Übungsaufgabe A: Wie lautet der ausgewählte Auszug von „Gamaliel am 28.“ bis einschließlich „Modernismus zu unterscheiden.“? Gib diese Stelle Wort für Wort wieder.
Übungsaufgabe B:
Beantworte diese Fragen zum ausgewählten Auszug:
(i) Wie lange dauerte die stille Anbetung, die die damalige Pfarrei regelmäßig abhielt?
(ii) Zwischen welchen beiden Dingen unterscheidet Ignatius von Loyola klar?
(iii) Auf welcher Seite steht der erwähnte Absatz unter dem neu gefundenen Link?

++++ Ausgewählter Auszug ++++

Ich greife mal diesen älteren Strang wieder auf.
Gamaliel am 28. Oktober 21 hat geschrieben:Leider fehlt mir gerade die Zeit, um ausführlicher auf das Threadthema einzugehen. So manches wäre zu sagen, um den wahren Glauben und das rechte Glaubensleben von sentimentaler Gefühlsduselei aber auch gefährlichem Modernismus zu unterscheiden.
Ein Tip:
Wichtige Bemerkungen zu diesem Thema finden sich bei einem großen Meister des geistlichen Lebens, nämlich dem hl. Ignatius von Loyola. In seinen Exerzitien, die sich höchster kirchlicher Anerkennung und Empfehlung erfreuen dürfen, gibt er wichtige Grundlagen an, die die "Gefühle" des (gläubigen) Menschen betreffen. Er unterscheidet klar zwichen Trost und Trostlosigkeit, zeigt wie wir sie erkennen und recht beurteilen und gibt schließlich Winke, wie wir uns in der jeweiligen Lage angemessen verhalten. (Diese kurzen Regeln bedürfen natürlich der Erklärung, sie dienen ja eigentlich dem Exerzitienprediger als Hilfe. Doch wenn man ein bißchen nachdenkt, dann erlangt man ein gewisses Verständnis auch ohne Erklärung.)
Wer interessiert ist möge die an Umfang kurzen, aber inhaltlich sehr tiefen Ausführungen selber nachlesen. Zum Glück gibt es das Exerzitienbüchlein online als
pdf-Datei.
Nachzulesen ist im Abschnitt (Adobe Seite 56ff): REGELN, UM EINIGERMASSEN DIE VERSCHIEDENEN BEWEGUNGEN ZU ERKLÄREN UND ZU ERSPÜREN, DIE IN DER SEELE SICH VERURSACHEN; DIE GUTEN, UM SIE AUFZUNEHMEN, DIE SCHLECHTEN, UM SIE ZU VERWERFEN.
Der Link scheint nicht mehr zu funktionieren, aber ich habe das Büchlein unter folgendem Link gefunden:
http://ia63.us.archive.org/1/items/ ... ucmf_5.pdf (S. 159 ist der erwähnte Absatz)
Das mit dem "Spüren" empfinde ich auch immer so als Zwang, als würde ich nicht "richtig" glauben, wenn ich nichts spüre.
Ich kann mich erinnern, dass meine damalige Pfarrei kurz nach meiner Konversion damit begann, regelmäßig stille Anbetung zu halten, 45 Minuten lang einfach "nur" Stille. Ein sehr frommer alter Diakon meinte damals einmal, wir müssten die Anwesenheit Gottes im Herzen spüren können, und ich hatte mich damals einige Zeit damit gequält, dass ich aber nichts spürte.

++++ Auszüge aus Datensätzen ++++

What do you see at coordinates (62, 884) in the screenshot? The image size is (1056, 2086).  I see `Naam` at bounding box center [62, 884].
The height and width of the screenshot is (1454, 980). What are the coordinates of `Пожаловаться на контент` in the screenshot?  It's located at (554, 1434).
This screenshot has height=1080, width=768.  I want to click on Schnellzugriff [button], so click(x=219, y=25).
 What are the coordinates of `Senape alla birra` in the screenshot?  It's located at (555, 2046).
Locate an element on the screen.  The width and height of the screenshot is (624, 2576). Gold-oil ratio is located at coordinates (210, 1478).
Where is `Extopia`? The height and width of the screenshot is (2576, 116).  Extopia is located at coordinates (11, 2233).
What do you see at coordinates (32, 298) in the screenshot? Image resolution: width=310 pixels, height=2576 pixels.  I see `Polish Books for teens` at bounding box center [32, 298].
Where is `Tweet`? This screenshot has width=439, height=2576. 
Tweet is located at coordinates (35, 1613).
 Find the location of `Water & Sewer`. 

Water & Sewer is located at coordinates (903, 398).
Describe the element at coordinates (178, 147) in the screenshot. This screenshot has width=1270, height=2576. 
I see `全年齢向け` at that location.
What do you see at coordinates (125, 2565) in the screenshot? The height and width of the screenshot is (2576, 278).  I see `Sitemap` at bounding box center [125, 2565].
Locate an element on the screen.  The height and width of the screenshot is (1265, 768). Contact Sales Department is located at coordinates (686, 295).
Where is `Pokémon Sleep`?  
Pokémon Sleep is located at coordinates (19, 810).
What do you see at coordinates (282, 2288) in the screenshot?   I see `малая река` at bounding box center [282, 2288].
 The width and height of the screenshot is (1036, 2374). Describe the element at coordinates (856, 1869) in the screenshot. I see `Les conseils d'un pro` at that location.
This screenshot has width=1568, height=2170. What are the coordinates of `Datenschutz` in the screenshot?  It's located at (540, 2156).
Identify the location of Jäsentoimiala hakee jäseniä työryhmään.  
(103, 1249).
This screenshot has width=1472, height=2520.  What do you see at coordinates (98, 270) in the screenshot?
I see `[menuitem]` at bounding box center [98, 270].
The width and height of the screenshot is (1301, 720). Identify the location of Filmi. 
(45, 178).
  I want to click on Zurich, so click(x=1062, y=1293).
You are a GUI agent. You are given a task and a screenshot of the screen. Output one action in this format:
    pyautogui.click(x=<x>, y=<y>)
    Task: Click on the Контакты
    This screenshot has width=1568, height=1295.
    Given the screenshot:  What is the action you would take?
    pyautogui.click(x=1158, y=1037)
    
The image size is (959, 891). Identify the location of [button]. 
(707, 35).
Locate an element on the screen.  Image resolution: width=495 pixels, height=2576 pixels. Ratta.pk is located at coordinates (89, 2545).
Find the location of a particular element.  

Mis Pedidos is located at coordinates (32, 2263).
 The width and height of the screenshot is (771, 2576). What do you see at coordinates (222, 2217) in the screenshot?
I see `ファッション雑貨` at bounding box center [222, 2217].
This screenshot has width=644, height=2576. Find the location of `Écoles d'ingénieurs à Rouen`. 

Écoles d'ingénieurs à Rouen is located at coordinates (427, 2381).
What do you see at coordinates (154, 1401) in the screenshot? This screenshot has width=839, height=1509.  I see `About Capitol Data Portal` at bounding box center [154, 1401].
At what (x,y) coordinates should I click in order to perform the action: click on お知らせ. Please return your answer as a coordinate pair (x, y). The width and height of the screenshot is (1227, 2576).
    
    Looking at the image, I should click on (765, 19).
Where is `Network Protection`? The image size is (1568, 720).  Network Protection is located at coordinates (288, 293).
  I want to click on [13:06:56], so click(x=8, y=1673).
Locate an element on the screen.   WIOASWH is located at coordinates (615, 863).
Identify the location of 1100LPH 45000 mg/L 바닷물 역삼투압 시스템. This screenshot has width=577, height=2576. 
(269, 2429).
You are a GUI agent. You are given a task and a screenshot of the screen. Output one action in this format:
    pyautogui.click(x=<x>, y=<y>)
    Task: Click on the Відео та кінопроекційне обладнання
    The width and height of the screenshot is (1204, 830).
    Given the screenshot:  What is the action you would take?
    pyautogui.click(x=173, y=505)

++++

Endergebnis A:
Gamaliel am 28. Oktober 21 hat geschrieben:Leider fehlt mir gerade die Zeit, um ausführlicher auf das Threadthema einzugehen. So manches wäre zu sagen, um den wahren Glauben und das rechte Glaubensleben von sentimentaler Gefühlsduselei aber auch gefährlichem Modernismus zu unterscheiden.

Endergebnis B:
(i) 45 Minuten
(ii) Zwischen Trost und Trostlosigkeit
(iii) Auf S. 159